Top scorer Bődvarsson is extremely doubtful for this match as he has been affected by injuries since September and second-highest scorer Meite has been struggling to complete 90 minutes for a few weeks.

As ever, not a game to set the pulses racing. Our last meeting was on 27th February 2018 when we won 3-1 at The Madejski Stadium with goals from Sharp (2) and Duffy in front of the second-lowest league crowd of the season (6,769).



That win would see us climb to 6th in the table but indifferent late-season form meant that we wouldn’t see those heights again. Here are my previous ramblings about our games with Reading:

https://www.s24su.com/forum/index.php?threads/memries-of-reading.59026/

https://www.s24su.com/forum/index.php?threads/memries-of-reading-pt-2.62611/

To date, our League Record v Reading:

Home: P: 19 W: 8 D: 6 L: 5 F: 30 A: 19

Away: P:19 W: 8 D: 1 L: 10 F: 24 A: 23


Championship Table:

United go into this game in sixth place while Reading are in 21st place with 18 points.
upload_2018-12-4_7-37-25.png

Full Championship Table (West Brom v Aston Villa – playing Friday 7th December)

Form Guide:

Based on the last six league games (oldest first),

Full Championship Form Guide

Not much between the teams with United in 13th spot and Reading in 17th.

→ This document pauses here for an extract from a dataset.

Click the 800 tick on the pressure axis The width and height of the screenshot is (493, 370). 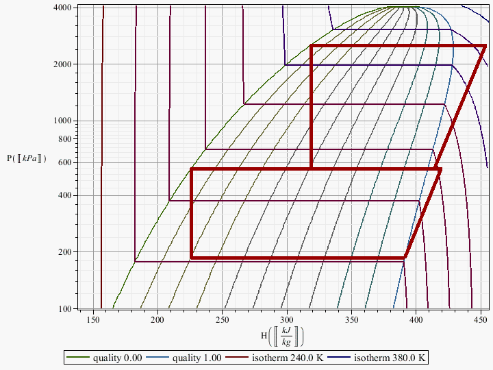click(66, 139)
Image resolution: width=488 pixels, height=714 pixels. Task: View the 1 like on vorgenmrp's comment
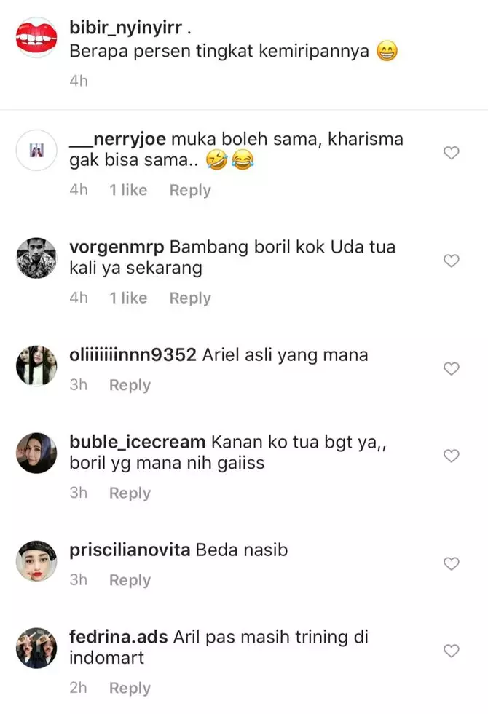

upload_2018-12-4_7-37-46.png
Reading Top Scorers:

upload_2018-12-4_7-38-21.png
The Manager:

In March 2018, Paul Clement was appointed Reading manager.
upload_2018-12-4_7-38-47.png

Significant Others:

Marc McNulty played 40 games for the Blades, scoring ten goals before being loaned out to Portsmouth by Chris Wilder. We eventually sold him to Coventry on 18th May 2017 where he prospered. He scored 23 goals in 42 goals for the Sky Blues. He was sold to Reading on 6th July 2018 and finally scored his first goal for Reading last Saturday in a 2-2 draw at home to Stoke City.

upload_2018-12-4_7-39-12.png



Dave Kitson played 135 games for Reading between 2003 and 2008, scoring 54 goals. After spells at Stoke, Middlesbrough and Portsmouth, Kitson joined United on 31st August 2012, playing 33 league games and scoring a creditable 11 goals in the 2012-13 season. Despite finishing this season in fifth place, this was a period of transition for the Blades which saw Danny Wilson replaced as manager for Chris Morgan as caretaker manager.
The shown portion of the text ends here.